Records from a collection:
----------

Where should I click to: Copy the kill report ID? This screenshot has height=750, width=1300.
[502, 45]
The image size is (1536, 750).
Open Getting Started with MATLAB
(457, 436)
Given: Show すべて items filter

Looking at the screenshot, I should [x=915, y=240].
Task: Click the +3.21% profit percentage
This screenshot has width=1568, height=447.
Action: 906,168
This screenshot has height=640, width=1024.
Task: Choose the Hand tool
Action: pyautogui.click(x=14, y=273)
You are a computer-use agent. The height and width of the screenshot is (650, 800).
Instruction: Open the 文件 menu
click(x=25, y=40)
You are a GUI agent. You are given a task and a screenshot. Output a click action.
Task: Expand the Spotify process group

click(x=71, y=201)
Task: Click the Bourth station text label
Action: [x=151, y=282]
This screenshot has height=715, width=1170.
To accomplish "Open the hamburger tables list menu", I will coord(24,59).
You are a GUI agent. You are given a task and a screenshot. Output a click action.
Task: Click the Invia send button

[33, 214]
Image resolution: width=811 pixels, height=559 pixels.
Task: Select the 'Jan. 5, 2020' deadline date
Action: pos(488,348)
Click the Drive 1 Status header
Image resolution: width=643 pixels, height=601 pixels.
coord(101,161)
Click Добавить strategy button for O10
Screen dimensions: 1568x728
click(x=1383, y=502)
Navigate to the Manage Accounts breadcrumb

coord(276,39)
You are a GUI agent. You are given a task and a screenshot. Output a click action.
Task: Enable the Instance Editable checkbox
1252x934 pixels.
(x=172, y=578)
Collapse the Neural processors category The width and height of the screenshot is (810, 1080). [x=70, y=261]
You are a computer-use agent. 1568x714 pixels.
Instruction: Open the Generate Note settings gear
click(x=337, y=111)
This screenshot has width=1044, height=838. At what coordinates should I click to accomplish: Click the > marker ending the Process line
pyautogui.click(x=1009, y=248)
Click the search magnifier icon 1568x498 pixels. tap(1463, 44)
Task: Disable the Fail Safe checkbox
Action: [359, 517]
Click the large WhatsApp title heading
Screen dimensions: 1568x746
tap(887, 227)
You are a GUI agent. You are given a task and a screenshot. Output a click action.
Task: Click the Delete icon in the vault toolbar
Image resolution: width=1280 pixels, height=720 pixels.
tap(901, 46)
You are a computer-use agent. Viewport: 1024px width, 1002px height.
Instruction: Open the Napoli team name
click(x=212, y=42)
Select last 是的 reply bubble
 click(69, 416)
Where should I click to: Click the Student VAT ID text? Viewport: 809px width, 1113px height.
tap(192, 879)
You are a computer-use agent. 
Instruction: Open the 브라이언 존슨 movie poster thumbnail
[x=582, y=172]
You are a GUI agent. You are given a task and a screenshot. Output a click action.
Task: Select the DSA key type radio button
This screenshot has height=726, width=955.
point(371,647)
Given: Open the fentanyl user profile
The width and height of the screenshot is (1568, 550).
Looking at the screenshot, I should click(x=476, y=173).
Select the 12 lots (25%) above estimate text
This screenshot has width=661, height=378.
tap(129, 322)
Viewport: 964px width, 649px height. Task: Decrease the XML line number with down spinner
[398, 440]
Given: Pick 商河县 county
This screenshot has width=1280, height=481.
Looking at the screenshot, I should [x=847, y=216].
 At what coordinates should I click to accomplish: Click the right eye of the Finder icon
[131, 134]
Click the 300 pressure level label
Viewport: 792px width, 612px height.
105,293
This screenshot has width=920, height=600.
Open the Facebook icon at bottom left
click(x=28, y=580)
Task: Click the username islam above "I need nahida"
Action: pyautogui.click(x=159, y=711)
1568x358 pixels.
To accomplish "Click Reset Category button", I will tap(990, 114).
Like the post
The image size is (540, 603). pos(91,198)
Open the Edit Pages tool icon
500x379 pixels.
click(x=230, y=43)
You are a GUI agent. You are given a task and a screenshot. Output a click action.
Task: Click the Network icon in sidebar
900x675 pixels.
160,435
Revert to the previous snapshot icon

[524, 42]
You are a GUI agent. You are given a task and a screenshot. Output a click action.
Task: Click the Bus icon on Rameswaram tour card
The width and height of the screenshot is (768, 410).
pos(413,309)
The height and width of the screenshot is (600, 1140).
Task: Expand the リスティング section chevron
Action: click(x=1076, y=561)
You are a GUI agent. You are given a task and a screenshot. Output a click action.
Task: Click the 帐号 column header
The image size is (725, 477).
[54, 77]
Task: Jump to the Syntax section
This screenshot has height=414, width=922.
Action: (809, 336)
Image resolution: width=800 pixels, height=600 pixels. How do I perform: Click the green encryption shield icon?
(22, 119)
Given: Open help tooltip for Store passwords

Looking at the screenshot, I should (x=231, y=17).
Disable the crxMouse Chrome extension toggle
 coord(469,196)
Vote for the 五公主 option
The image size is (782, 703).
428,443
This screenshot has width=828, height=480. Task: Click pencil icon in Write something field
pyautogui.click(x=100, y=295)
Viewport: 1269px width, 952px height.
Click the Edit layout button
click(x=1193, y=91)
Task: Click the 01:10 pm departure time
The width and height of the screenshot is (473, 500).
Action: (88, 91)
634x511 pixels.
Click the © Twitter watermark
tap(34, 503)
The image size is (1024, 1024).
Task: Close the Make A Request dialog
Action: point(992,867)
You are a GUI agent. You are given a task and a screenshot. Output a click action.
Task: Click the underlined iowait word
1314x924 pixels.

----------

#### Exercise objective
Go through the entries and copy each line holding the string "header".

#### Expected answer
Click the Drive 1 Status header
Task: Click the 帐号 column header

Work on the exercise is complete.